▶ _Extract provided_:
L-Asp and L-Asn residues in long-lived proteins can undergo age-related racemization via an intramolecular condensation involving a succinimide . Hydrolysis of the succinimide produces four structural isomers: L-Asp, D-Asp, L-isoAsp and D-isoAsp  (see Fig. 2). The formation of D-Asp, D-isoAsp and L-isoAsp from L-Asp34 in MBP (32HRDTGILDSIGR43) as a function of age is illustrated in Fig. 3. For each of the abnormal Asp isomers there was a significantly greater amount present in MBP from MS patients. Of particular importance, neither D-isoAsp or nor L-isoAsp was detected in the control samples. It should be noted that this peptide contains an internal Arg33 residue that trypsin would normally cleave. We suspected on the basis of previous data  that racemization of the adjacent Asp may be responsible. This was tested with four homologous MBP (32–43) peptides. D-Asp and L-isoAsp or D-isoAsp on the C-terminal side of Arg inhibited digestion by tryspin, whereas the L-Asp form was cleaved efficiently.
Deamidation of Gln is another age-related modification of proteins . The deamidation of Gln147 (143GVDAEGTLSK152) as a function of age is shown in Fig. 4. The extent of deamidation of Gln147 increased linearly with age in control MBP, although the values did not exceed 6 %. By contrast, in every case deamidation of Gln147 in MBP from MS patients was greater than 6 % (Fig. 4).
Because many amino acid residues in adult MBP were found by proteomic analysis to be modified, in some cases more than one PTM was detected in a single tryptic peptide. This is illustrated in MBP (143GVDAEGTLSK152), where, along with deamidation of Gln, Asp145 was also isomerized. D-isoAsp levels were found to be increased significantly in MS patients compared to controls for the Glu form of this peptide (Fig. 5). The L-isoAsp and D-Asp versions of the Glu version were not significantly different from the controls (data not shown).
Deimination of Arg residues yields citrulline, an amino acid that is not cleaved by trypsin and therefore this PTM leads to missed cleavages during digestion . Fifteen of the 19 Arg sites in MBP showed some degree of conversion to citrulline (Additional file 1: Table S3). Therefore, the relative quantification method used in this study took missed cleavages into account when determining the degree of age-related MBP modification (see Additional file 1: Figure S1).
Deimination of Arg increased at some sites in an age-dependent manner. This is illustrated for Arg49 (44FFGGDRGAPK53) that appeared to be converted linearly to citrulline (Fig. 6a). This peptide also displayed other MS-specific modifications. In MS samples, deimination of Arg49 was accompanied by isomerisation of Asp48 (44FFGGD(Cit)GAPK53). In MS patients 11 ± 3 % of citrullinated peptides were also racemized at Asp 48. This combination of racemization of Asp48 and deimination of Arg49 was found only in MBP from MS patients (Fig. 6b). Elevated deimination of Arg 65 and Arg 122 was also detected in MBP from MS patients (Additional file 1: Figure S1).

▶ _Dataset section_:
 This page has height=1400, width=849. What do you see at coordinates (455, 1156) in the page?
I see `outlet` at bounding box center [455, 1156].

▶ _What is being asked_:
In the extract on MBP modifications, how many of the 19 Arg sites in MBP showed some degree of conversion to citrulline?

▶ _Response for this exercise_:
Fifteen of the 19 Arg sites.